◆ CONSIGNES DE LA TÂCHE: Imprimez à l'identique le passage de l'article sur le retour de Chypre sur les marchés, depuis « Le palais présidentiel » jusqu'à « taux de 4,85 %. » inclus.

◆ TEXTE SOURCE:
********
Chypre envisage de revenir sur les marchés

L'île méditerranéenne envisage de lever 1,5 milliard d'euros sur les marchés d'ici à la fin de l'année. Un retour qui doit beaucoup à la BCE et au potentiel d'une réunification de l'île.
Le palais présidentiel à Nicosie.

Moins de trois ans après être entrée dans le programme de la troïka, la République de Chypre pourrait tenter de revenir sur les marchés à long terme. Selon le Financial Times du 5 octobre, le gouvernement de Nicosie voudrait lever 1,5 milliard d'euros dans le cadre d'une émission à 10 ans « avant la fin de l'année. » L'an passé, Chypre avait réussi à lever 750 millions à 5 ans au taux de 4,85 %.
********
◆ SECTION DES DONNÉES:
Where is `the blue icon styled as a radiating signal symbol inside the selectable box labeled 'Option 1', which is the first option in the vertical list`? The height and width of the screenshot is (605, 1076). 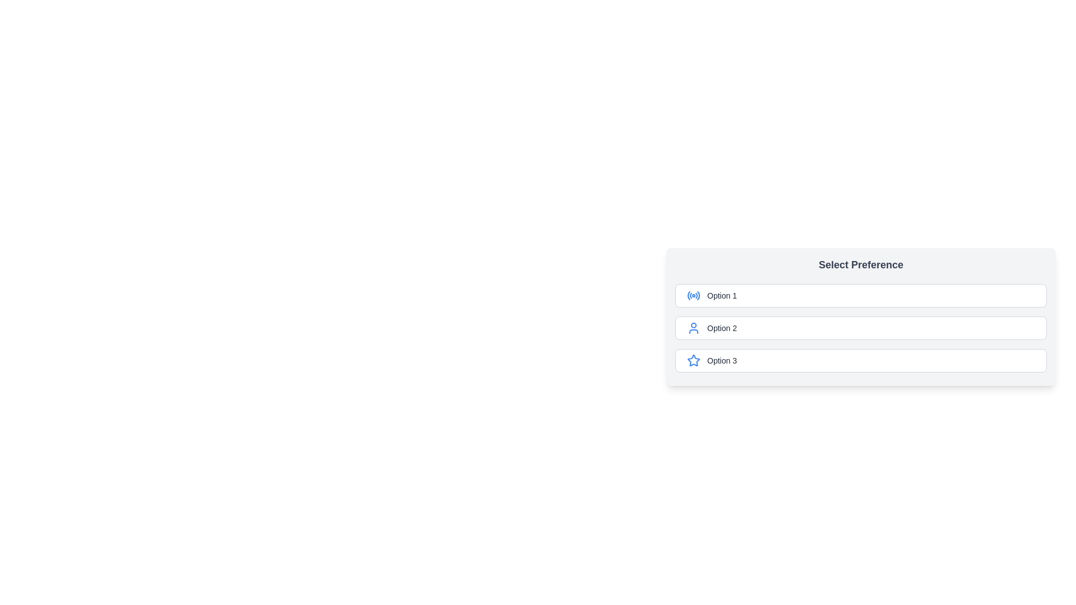 the blue icon styled as a radiating signal symbol inside the selectable box labeled 'Option 1', which is the first option in the vertical list is located at coordinates (693, 295).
********
◆ SOLUTION DE LA TÂCHE:
Le palais présidentiel à Nicosie.

Moins de trois ans après être entrée dans le programme de la troïka, la République de Chypre pourrait tenter de revenir sur les marchés à long terme. Selon le Financial Times du 5 octobre, le gouvernement de Nicosie voudrait lever 1,5 milliard d'euros dans le cadre d'une émission à 10 ans « avant la fin de l'année. » L'an passé, Chypre avait réussi à lever 750 millions à 5 ans au taux de 4,85 %.